Grace is a monthly reading series in New York focusing on women literary writers.
Grace Book Club: Recommended Reading for January 2006


Big Cats : Stories
By Holiday Reinhorn

Reviewed by Sara Zuiderveen

Big Cats, the exquisitely written first collection of short stories from Holiday Reinhorn, cultivates an exceptionally funny and hard-earned optimism. There is a cast of wry and vivid characters, who even in the throes of adolescent confusion or adult paralysis ultimately know the score; they may not always recognize what to do with wisdom or love or forgiveness, but little victories seem not that far off on the horizon.

In “Get Away from Me David,”we are introduced to a California loan officer in a familiar fluorescent-lit professional hell. Getting through mundane activities on autopilot, David fantasizes about a security guard with hangnails and a “Goddess on Board” bumper sticker and actively hates his boss, Jose Martinson, who is “actually two people—one is Jose, the other his corporate enthusiasm, which is so lifelike it’s like a twin brother walking along side him.”

━━━━━━━━━━━━━━━━━━━━━━━━━━━━━━

> **HOW TO COMPLETE THIS TASK**
Reproduce the stretch of the Big Cats review from "Big Cats : Stories" through "on the horizon." word for word.

━━━━━━━━━━━━━━━━━━━━━━━━━━━━━━

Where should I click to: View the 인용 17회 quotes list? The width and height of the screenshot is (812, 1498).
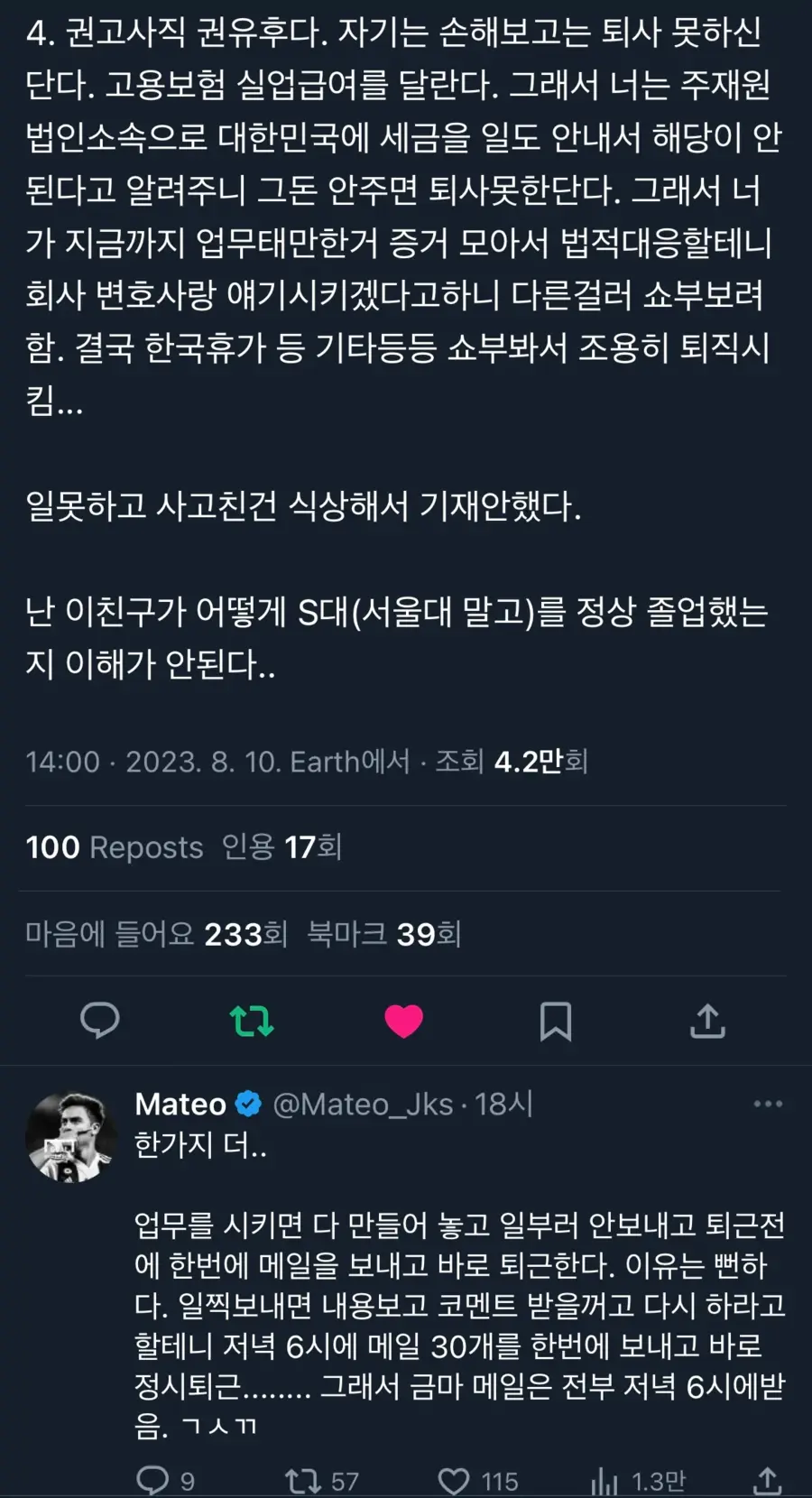[281, 847]
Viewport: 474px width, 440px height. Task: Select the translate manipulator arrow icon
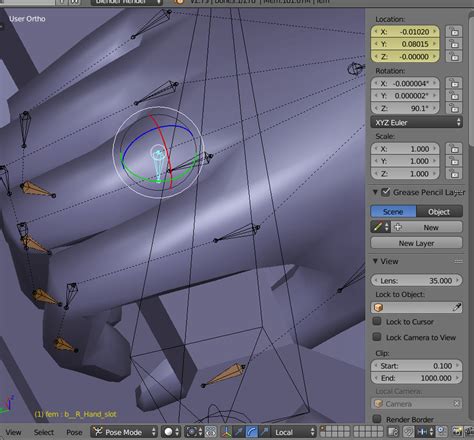(x=239, y=432)
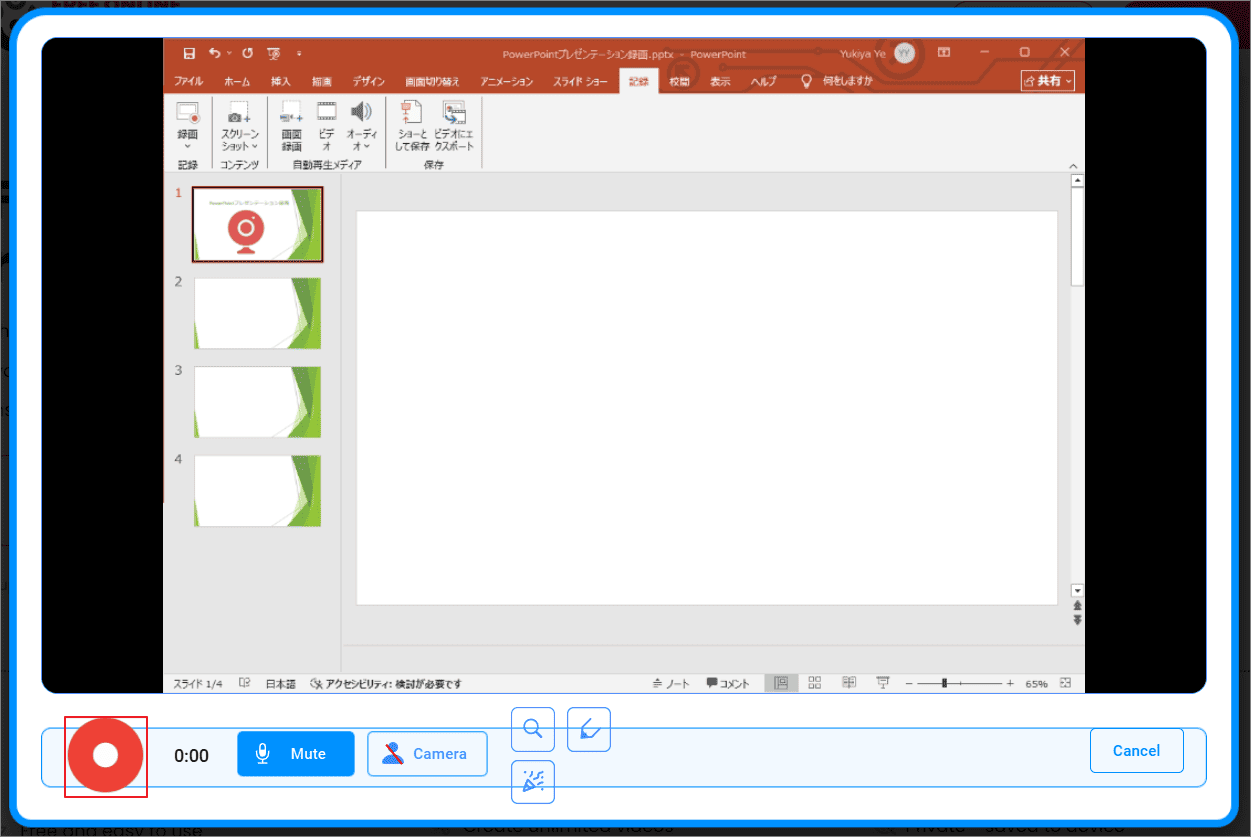The height and width of the screenshot is (837, 1251).
Task: Open the magnifier tool in the recorder bar
Action: [532, 729]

━━━━━━━━━━━━━━━━━━━━━━━━━━━━━━

> **RESULT OF THE EXERCISE**
Big Cats : Stories
By Holiday Reinhorn

Reviewed by Sara Zuiderveen

Big Cats, the exquisitely written first collection of short stories from Holiday Reinhorn, cultivates an exceptionally funny and hard-earned optimism. There is a cast of wry and vivid characters, who even in the throes of adolescent confusion or adult paralysis ultimately know the score; they may not always recognize what to do with wisdom or love or forgiveness, but little victories seem not that far off on the horizon.